The Reagan Administration’s indecision was reflected Monday by the refusal of Dr. Otis R. Bowen, secretary of health and human services, to testify before Kennedy’s committee. Bowen earlier supported a task-force report outlining a constructive way, at minimal cost, to provide catastrophic health-care protection through Medicare. The insurance industry, supported by right-wing critics of Medicare within the Reagan Administration, is waging war on that proposal because it would compete with Medigap insurance now sold by private companies to those on Medicare--ostensibly to help them cover expenses not paid by Medicare. The wastefulness and ineffectiveness of many of those Medigap policies were dramatized coincidentally on Monday in hearings by the California Insurance Department.
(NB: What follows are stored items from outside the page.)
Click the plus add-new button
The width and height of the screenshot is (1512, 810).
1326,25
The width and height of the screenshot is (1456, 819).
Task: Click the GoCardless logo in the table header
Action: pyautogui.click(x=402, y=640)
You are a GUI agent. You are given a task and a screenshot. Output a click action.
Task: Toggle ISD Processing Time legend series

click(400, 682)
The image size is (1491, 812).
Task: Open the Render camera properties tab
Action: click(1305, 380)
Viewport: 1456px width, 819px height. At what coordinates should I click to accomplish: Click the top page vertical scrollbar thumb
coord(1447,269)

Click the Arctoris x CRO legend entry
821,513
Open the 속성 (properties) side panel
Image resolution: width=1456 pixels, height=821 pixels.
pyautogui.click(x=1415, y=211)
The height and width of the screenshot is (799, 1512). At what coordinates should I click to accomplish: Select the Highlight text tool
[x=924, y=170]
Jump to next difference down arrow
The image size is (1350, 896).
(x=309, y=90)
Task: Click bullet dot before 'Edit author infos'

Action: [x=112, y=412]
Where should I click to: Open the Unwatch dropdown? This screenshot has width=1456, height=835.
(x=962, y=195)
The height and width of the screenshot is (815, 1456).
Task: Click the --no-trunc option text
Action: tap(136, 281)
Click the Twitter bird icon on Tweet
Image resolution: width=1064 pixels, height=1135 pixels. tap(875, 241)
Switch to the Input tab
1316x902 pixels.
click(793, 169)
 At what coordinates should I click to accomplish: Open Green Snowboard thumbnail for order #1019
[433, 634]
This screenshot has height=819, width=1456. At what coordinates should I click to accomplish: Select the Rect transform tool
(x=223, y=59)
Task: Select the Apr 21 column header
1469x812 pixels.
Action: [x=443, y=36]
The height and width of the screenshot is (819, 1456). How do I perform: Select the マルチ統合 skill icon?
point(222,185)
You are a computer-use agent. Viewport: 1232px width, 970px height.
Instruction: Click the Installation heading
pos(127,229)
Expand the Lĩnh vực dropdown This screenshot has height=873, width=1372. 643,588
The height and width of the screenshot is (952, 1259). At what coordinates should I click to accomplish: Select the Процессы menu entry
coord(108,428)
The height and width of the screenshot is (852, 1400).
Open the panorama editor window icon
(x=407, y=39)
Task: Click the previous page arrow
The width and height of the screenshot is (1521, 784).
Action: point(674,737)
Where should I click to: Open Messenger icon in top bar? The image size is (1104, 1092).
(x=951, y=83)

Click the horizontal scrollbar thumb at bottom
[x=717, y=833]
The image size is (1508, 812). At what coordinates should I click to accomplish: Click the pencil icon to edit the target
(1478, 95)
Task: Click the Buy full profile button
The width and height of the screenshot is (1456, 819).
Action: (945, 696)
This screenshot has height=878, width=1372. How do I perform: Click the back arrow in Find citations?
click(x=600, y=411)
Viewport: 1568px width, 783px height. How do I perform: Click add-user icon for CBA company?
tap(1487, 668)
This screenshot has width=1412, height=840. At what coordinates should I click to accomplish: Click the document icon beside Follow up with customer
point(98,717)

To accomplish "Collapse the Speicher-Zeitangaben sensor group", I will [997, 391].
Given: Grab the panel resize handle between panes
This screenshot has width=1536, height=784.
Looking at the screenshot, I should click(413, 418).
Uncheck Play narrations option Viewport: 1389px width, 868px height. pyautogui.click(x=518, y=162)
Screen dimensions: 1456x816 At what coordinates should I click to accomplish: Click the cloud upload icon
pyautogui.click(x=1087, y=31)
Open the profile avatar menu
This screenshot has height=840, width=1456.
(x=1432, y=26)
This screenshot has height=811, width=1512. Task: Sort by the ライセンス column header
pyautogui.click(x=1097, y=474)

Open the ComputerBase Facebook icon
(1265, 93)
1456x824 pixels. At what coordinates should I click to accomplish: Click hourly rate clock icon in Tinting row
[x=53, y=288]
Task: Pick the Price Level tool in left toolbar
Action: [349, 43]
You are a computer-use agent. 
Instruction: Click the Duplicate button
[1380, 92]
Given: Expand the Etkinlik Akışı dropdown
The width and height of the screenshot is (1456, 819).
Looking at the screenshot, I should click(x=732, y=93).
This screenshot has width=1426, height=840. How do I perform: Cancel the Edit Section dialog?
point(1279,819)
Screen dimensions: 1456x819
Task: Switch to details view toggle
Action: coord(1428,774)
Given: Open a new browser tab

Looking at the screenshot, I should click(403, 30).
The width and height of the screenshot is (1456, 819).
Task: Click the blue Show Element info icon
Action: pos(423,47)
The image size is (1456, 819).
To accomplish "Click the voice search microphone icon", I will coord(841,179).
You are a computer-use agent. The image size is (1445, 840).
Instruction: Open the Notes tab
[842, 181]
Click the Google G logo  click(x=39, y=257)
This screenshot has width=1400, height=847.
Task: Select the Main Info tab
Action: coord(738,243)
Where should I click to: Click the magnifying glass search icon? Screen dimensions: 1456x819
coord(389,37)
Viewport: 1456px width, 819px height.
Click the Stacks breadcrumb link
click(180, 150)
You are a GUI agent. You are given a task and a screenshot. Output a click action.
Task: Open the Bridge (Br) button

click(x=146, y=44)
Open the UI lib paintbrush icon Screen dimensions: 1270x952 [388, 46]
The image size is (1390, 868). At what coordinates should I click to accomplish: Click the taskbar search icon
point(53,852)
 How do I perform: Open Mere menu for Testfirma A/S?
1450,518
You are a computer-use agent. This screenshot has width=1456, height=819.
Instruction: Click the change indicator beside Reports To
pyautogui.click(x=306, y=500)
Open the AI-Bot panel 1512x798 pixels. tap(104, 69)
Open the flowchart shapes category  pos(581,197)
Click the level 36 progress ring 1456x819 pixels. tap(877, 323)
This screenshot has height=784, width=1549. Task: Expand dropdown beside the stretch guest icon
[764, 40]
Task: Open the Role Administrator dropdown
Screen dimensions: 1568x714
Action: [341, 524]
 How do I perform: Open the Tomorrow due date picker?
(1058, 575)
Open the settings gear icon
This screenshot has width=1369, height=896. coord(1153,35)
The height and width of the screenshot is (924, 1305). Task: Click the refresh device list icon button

While the Senate hearing was under way, Bowen was at a meeting of health-maintenance organizations telling them that the Administration hoped to create new incentives to encourage more Medicare participants to join such organizations. Studies have shown that health-care costs can be reduced and quality preserved in well-run health-maintenance organizations. Bowen’s initiative makes sense if it is matched by oversight to assure quality maintenance. But if the Administration had its priorities right, Bowen would have been before the Senate committee advocating his excellent earlier proposal on catastrophic protection.

None of the proposals pending in Washington, unfortunately, address the most critical problem of all for older Americans on Medicare--the problem of long-term care that each year consumes lifetime savings of thousands of persons and reduces them to poverty. Bowen’s proposals for a government program on catastrophic protection do not cover long-term-care costs. His report suggested that the government offer tax incentives to encourage older Americans to seek private insurance for long-term care, but the costs of that insurance are out of sight for most Americans. Neglect of that issue is a national disgrace.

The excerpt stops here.